Il se peut, Théo, il se peut que tu entendes dire que j’essaie de forcer les choses et autres expressions du genre. Pourtant, tout le monde sait quelle force aveugle est l’amour. Non, rien n’est plus loin de mes pensées. Mais il n’est ni injuste, ni insensé de souhaiter que Kee et moi-même, au lieu qu’on nous interdise tout contact l’un avec l’autre, puissions nous voir, nous parler ou nous écrire, ce afin de mieux nous connaître, et même de savoir si oui ou non nous sommes faits l’un pour l’autre. Il serait salutaire pour elle comme pour moi que nous restions en contact pendant un an, mais les anciens sont intraitables sur ce point. Si j’étais riche, ce serait un autre son de cloche.

Mais maintenant tu comprendras que je compte faire tout mon possible pour me rapprocher d’elle. Voici mon intention : Continuer à l’aimer jusqu’à ce qu’elle finisse par m’aimer elle aussi.Plus elle disparaît plus elle apparaît.Théo, serais-tu par hasard amoureux toi aussi ? J’espère que tu l’es, car crois-moi, même ces « petites misères » ne sont pas sans valeur. On est parfois au désespoir, il y a des moments où l’on souffre le martyre, comme on dit, mais il y a aussi dans l’amour quelque chose de différent et de plus doux.

Il y a trois états.

  1. Ne pas aimer et ne pas être aimé.
  2. Aimer et ne pas être aimé (mon cas présent).
  3. Aimer et être aimé.

Sache que le second état est meilleur que le premier. Mais le troisième ! Tout est là !

Eh bien mon garçon, j’espère que tu vas tomber amoureux à ton tour, et que tu m’en parleras un jour. Pour l’instant, garde tout ce que je t’ai confié pour toi, et pense à moi avec bienveillance. J’aurais bien sûr préféré obtenir son consentement, mais je suis presque heureux de mon « jamais, au grand jamais ». (C’est au moins quelque chose, même si la voix de l’âge et de la sagesse m’affirme que ce n’est rien).

Rappard est passé me voir et m’a montré des aquarelles qui sont en progrès. J’espère que Mauve me rendra visite bientôt, sinon c’est moi qui irai le voir. Je dessine beaucoup depuis quelques temps et j’ai l’impression de progresser ; je travaille beaucoup plus au pinceau qu’autrefois. Il fait si froid en ce moment que je ne fais presque rien d’autre que des portraits d’intérieur en dessin, une couturière, un vannier, etc.
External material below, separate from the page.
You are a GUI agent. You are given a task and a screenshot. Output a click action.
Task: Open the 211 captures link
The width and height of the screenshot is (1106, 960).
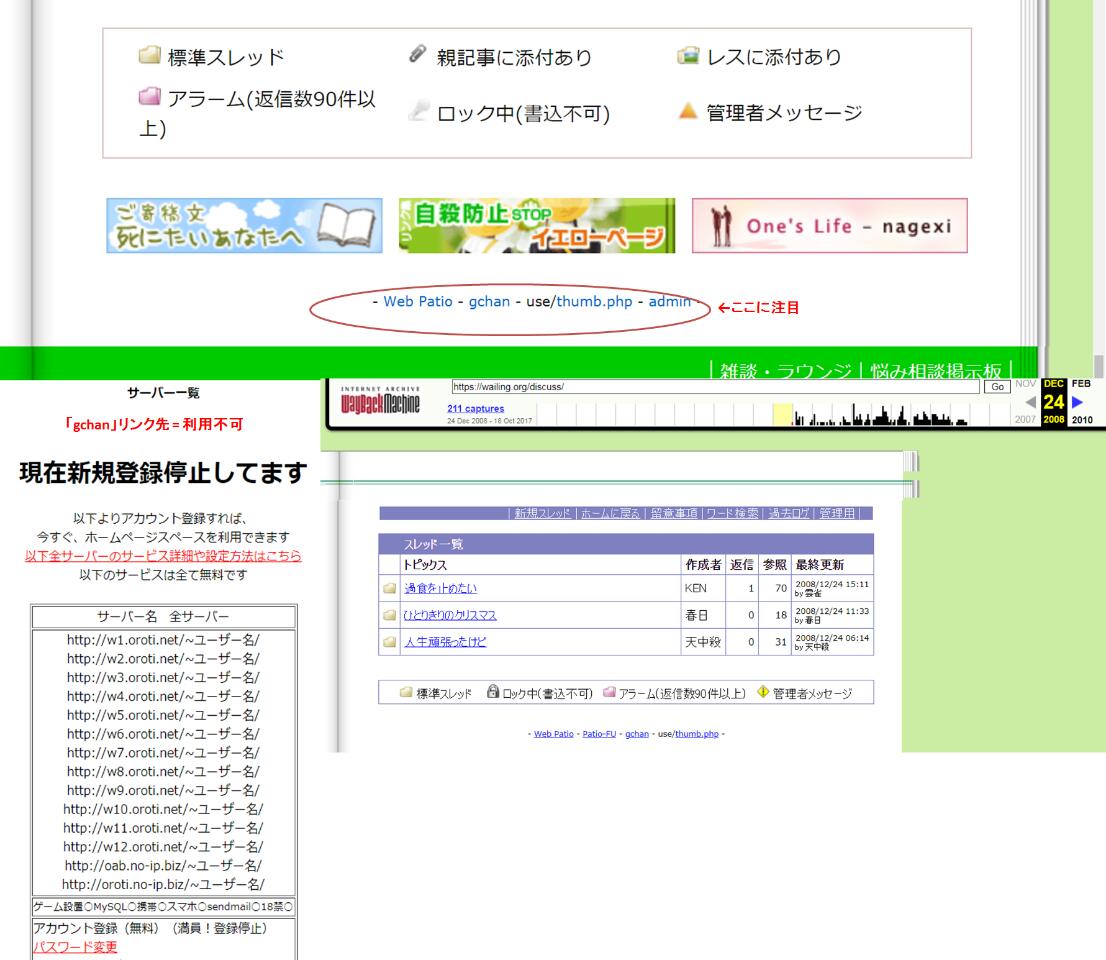[476, 408]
Une poignée de main en pensée. Écris-moi vite et crois moi,

Ton dévoué,

Vincent

Si tu tombes amoureux un jour et te heurtes à un « jamais, au grand jamais », ne t’y résigne pas, quoi que tu fasses ! Mais avec ta veine habituelle, cela ne t’arrivera jamais, j’espère.

Ils ont essayé de me faire promettre de ne plus rien lui dire ou lui écrire à ce sujet, mais j’ai refusé. Personne, à mon avis, n’a le droit d’exiger cela de moi (ou de n’importe qui dans la même position). J’ai simplement assuré l’oncle Cent que pour l’instant, je cesserai toute correspondance avec l’oncle Stricker à moins que des circonstances imprévues ne m’y contraignent. On n’empêche pas une alouette de chanter au printemps.